La giovane Yen vola in Thailandia per convolare a nozze con il fidanzato Bank; qui, in una sfarzosa casa isolata, incontra la famiglia di lui, la madre Soi, il padre Keng e la sorella Ploy, che la accolgono con diffidenza. I giorni passano e Yen dovrà fare i conti con le tradizioni avite della famiglia e visioni di una sposa passata, Nan, che le mostra una realtà terrificante, sprofondandola a poco a poco in un incubo senza fine. Lo stesso vissuto, tempo prima, dalla sorella di Yen, la giovane Linh, scomparsa senza lasciare traccia proprio dopo essersi recata a casa del suo promesso sposo Bank; e l’eco della perdita è proprio quello che spinge Yen a seguire Bank (ignaro del legame tra la sua ex e la sua attuale fidanzata) per scoprire cosa sia accaduto davvero a Linh.
Come se il matrimonio non facesse già abbastanza paura di suo, ecco che, in The Bride, acquisisce un lato oscuro che trasforma un rituale di unione in un sacrificio ereditario. Tra antiche tradizioni thailandesi e foschi sacrifici rituali, Lee Thongkham trascina lo spettatore in un abisso profondo macabro e morboso, costruendo un’atmosfera inquietante e sanguinolenta in cui la sposa, e più in senso lato il corpo femminile, diventa offerta rituale, strumento di un patto lugubre che si rinnova di generazione in generazione. Nan è stata la prima: ma tante altre dopo di lei hanno seguito la sua via, e Yen è destinata ad essere l’ultima di una lunga serie. Ma, contrariamente alle altre, Yen è giunta lì per trovare risposte; e Nan, attraverso spaventose visioni, le mostra come tutto è cominciato. Scappare via o rimanere, per chiudere un cerchio aperto un centinaio di anni prima? La ricerca della verità è un cammino che rischia di inghiottire chi lo percorre, mentre le ombre si intrecciano sempre più minacciose sino ad arrivare al giorno designato delle nozze e del sacrificio.
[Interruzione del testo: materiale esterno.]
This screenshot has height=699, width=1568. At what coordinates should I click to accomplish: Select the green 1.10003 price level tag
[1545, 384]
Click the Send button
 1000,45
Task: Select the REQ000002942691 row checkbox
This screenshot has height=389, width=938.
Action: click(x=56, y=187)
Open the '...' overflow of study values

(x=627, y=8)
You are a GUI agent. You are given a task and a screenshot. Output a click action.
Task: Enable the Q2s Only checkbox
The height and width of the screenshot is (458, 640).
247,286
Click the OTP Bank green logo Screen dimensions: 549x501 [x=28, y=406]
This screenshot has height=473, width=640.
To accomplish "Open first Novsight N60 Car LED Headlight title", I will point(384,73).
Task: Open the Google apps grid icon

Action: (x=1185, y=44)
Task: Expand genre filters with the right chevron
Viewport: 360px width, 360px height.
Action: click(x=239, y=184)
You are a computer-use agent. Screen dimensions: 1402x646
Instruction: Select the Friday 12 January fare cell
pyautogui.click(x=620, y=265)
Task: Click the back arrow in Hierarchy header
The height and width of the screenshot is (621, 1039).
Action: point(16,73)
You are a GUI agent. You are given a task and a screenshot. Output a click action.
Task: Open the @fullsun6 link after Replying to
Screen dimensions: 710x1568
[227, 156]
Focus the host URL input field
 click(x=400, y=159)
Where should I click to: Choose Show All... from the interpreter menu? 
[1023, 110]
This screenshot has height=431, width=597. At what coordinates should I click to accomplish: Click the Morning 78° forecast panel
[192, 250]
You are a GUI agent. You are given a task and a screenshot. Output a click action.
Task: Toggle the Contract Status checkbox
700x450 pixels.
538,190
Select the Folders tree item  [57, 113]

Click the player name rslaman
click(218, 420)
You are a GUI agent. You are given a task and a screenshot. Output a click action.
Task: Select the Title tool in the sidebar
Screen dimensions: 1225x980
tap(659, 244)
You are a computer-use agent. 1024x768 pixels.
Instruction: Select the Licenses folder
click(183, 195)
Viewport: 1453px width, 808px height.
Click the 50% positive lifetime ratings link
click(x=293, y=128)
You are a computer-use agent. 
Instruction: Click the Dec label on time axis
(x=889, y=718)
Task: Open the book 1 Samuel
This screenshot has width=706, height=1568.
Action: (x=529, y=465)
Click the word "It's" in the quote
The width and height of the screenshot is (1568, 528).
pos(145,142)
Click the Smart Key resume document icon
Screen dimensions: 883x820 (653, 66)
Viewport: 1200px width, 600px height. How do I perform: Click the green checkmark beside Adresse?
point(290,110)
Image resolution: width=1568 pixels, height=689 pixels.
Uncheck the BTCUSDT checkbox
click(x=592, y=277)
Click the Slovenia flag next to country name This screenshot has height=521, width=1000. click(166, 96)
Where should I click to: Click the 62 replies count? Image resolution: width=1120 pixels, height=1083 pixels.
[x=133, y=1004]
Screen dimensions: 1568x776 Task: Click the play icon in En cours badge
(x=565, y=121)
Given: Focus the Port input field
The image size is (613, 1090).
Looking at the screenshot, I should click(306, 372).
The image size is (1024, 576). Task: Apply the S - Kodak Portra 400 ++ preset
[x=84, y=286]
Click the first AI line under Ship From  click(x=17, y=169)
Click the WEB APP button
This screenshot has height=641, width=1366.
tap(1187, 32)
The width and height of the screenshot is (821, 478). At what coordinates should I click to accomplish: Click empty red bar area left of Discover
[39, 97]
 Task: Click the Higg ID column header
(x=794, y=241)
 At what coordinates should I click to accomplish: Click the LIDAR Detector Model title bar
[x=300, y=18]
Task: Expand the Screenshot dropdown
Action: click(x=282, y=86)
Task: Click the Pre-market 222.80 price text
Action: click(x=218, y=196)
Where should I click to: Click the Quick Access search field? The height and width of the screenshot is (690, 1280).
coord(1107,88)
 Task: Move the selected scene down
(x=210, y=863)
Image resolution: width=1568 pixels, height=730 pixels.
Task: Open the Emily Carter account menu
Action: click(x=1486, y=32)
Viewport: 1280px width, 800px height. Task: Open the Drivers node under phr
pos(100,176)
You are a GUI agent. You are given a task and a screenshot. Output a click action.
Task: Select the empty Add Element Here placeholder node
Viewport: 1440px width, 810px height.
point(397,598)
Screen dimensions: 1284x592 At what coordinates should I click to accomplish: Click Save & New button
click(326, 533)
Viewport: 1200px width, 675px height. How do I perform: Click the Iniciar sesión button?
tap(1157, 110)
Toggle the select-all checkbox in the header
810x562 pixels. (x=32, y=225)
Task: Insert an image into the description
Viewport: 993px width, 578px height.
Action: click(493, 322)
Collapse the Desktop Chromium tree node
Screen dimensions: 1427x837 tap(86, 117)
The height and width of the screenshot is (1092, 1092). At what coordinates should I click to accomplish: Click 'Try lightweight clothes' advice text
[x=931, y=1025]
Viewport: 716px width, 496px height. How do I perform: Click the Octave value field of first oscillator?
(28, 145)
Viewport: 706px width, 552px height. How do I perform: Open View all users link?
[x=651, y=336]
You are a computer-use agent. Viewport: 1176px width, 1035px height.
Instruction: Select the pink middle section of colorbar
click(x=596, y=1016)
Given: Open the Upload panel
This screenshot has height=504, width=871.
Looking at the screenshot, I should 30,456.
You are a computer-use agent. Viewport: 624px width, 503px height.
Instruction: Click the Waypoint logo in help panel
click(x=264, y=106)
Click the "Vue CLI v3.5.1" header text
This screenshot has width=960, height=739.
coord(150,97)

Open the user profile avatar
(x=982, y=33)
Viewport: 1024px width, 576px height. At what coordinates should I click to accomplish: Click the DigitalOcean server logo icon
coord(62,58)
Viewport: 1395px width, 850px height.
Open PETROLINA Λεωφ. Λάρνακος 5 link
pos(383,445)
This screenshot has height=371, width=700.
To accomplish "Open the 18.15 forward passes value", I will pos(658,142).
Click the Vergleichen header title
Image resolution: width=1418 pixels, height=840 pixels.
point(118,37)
Ci eravamo già confrontati con il cinema e l’horror thailandese nelle passate edizioni del Far East Film Festival (tra gli altri, Dorm, Long Weekend, Inhuman Kiss: the last breath, Death Whisperer 2, The Stone), trovandolo spesso convincente ed inquietante; The Bride scende in profondità nei meandri di una tradizione rituale ed oscura che intreccia horror e crime story, tra atmosfere morbose, tenebrosi segreti familiari, patti aviti che trasformano il rito nuziale in un rito di morte, cupe visioni che attraversano il confine tra realtà ed incubo, in un mosaico originale creativo e assolutamente spaventoso.